The steam and water cycle of a steam piston engine is much the same as what I have described above for the steam turbine. Water is heated in the boiler, run through the pipes and recovered in the form of condensate the exact same way. The difference is the where it is allowed to expand and how the energy is drawn from it, this time into a piston rather than a turbine.

Most steam piston engines are two strokes, meaning that they only have power and exhaust strokes because the gas being used does not require and induction or compression stroke. Steam is released into the chamber where it expands and forces the piston to the bottom of the stroke. The exhaust stroke is completed by injecting live steam on the bottom of the piston through a second set of intake valves and forcing it back to the top of its stroke, in what is called a “double action.” The advantage to this system is that every time the piston moves it is making power. That power is put to the ship’s propshaft or the locomotive’s wheels by a transmission in much the same way it would be with a gas or diesel engine. The exhausted steam is then recaptured in the form of condensate and then reintroduced to the boiler where it can repeat the process.

The most famous application of the steam engine to the automotive world is the Stanley Steamer. That vehicle, which was for a time the fastest in the world, utilized a simple boiler and a steam piston engine that featured two cylinders. Produced in various sizes for almost 25 years the design was a great success. The engines were rated by their steaming capacity at 10, 20 and 30 horsepower but had they been rated at their actual numbers produced at their cranks the 20 hp variant would have produced a solid 125 horses.

Image courtesy of

Image courtesy of

Although it is easy today to look back at the Stanley Steamer as some sort of quaint attempt to marry the newly developing modern age with the Victorian era, the truth is that these were well built, high powered cars that were well regarded in their era. The technology was and is solid and, were it not for the lengthy start-up times due to the need to bring the boiler up to temperature in order to initiate the process, I think it would still do well on the road today.
_ _ _ _ _
*What you need to do*.
1. Copy the passage from the steam engine text, starting with "Although it is" and going on through "the road today.".
2. List every kind of piston stroke named in the steam engine text.

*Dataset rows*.
_ _ _ _ _
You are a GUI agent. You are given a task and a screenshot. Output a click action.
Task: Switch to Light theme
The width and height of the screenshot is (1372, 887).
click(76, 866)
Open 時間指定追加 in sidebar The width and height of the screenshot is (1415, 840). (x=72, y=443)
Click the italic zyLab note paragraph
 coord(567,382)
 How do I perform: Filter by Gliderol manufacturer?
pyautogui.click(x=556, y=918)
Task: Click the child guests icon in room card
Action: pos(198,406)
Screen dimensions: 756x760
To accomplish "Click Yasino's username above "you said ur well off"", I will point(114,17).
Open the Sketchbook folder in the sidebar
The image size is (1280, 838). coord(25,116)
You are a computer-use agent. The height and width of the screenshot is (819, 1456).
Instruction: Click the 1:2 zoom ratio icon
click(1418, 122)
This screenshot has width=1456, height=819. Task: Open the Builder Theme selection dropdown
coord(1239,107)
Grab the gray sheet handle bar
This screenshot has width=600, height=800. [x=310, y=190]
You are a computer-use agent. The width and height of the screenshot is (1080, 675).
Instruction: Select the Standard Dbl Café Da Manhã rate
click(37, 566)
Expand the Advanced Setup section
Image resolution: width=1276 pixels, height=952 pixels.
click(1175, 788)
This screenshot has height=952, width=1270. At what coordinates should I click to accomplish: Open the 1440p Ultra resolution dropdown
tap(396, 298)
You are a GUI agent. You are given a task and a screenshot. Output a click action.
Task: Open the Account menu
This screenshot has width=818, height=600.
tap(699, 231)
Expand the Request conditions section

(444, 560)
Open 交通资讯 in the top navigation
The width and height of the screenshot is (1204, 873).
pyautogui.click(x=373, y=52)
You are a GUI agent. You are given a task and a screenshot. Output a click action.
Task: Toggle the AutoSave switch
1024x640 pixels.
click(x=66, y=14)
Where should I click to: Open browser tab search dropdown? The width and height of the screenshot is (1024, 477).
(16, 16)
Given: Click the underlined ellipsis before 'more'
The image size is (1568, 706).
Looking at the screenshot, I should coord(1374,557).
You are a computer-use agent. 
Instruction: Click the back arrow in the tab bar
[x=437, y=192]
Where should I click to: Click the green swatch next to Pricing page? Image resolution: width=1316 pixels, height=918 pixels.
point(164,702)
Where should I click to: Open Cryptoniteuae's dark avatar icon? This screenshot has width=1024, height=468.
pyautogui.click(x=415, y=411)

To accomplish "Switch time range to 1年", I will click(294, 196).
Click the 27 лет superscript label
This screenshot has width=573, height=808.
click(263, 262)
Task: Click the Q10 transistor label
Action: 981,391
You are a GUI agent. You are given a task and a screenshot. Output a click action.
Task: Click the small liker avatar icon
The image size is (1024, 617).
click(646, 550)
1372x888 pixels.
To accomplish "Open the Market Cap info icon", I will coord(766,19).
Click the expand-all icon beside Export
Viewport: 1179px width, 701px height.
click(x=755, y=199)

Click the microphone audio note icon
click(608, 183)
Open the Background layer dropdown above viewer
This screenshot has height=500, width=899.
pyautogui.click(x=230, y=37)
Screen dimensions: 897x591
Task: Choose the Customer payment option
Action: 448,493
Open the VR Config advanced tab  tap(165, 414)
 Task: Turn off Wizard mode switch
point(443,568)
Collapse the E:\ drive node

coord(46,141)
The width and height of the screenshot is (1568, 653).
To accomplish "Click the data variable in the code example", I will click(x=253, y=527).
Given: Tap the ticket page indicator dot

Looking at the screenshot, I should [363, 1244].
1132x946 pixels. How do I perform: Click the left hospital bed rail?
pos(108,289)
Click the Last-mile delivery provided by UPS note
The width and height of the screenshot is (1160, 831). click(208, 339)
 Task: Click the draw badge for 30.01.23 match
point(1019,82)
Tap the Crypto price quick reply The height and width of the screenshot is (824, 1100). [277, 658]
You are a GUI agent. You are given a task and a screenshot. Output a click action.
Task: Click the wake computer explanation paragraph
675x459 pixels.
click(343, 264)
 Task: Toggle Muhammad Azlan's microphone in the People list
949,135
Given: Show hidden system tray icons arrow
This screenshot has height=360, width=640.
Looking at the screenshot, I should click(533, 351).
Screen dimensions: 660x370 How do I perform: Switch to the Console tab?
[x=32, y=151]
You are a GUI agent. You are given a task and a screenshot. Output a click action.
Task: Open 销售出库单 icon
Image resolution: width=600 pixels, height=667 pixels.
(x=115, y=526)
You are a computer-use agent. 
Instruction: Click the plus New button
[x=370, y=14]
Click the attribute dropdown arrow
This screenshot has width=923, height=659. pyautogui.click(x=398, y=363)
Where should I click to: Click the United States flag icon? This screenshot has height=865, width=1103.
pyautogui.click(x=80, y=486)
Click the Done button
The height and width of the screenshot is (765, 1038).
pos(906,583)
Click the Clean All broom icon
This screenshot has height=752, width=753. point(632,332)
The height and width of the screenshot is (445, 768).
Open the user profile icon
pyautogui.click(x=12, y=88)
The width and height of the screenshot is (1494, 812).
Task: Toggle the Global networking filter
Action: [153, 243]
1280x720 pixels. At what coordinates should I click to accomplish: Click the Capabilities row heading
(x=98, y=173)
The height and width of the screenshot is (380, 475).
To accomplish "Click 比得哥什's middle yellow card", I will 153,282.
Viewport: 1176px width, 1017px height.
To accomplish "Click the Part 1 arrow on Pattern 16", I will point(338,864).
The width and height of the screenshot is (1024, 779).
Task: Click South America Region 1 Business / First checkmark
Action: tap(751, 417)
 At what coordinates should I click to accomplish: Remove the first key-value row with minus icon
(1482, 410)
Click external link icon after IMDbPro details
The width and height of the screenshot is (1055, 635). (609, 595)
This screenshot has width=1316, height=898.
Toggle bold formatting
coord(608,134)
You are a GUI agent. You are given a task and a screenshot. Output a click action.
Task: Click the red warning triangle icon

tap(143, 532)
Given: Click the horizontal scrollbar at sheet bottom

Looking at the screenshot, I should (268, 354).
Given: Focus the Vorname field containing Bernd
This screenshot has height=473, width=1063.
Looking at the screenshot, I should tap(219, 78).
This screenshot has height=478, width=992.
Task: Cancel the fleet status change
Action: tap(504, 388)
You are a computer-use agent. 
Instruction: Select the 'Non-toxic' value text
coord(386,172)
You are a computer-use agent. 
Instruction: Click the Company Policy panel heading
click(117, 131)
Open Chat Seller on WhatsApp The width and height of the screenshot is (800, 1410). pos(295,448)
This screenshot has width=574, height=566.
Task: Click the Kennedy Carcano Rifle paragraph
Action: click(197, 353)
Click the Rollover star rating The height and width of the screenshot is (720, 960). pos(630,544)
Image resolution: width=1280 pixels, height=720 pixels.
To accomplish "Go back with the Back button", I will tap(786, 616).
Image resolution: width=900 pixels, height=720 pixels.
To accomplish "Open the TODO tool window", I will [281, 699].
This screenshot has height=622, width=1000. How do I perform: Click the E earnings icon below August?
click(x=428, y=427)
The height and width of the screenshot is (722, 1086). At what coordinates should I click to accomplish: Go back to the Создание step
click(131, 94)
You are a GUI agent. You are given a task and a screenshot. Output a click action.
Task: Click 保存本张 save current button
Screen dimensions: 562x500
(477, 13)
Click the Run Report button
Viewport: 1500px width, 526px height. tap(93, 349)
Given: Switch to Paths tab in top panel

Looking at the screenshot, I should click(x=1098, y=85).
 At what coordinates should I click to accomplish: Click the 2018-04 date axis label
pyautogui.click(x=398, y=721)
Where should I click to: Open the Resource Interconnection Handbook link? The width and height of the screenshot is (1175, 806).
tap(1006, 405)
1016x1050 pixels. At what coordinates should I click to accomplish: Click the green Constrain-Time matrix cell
_ _ _ _ _
*Expected results*.
1.
Although it is easy today to look back at the Stanley Steamer as some sort of quaint attempt to marry the newly developing modern age with the Victorian era, the truth is that these were well built, high powered cars that were well regarded in their era. The technology was and is solid and, were it not for the lengthy start-up times due to the need to bring the boiler up to temperature in order to initiate the process, I think it would still do well on the road today.

2.
- Power stroke
- Exhaust stroke
- Induction stroke
- Compression stroke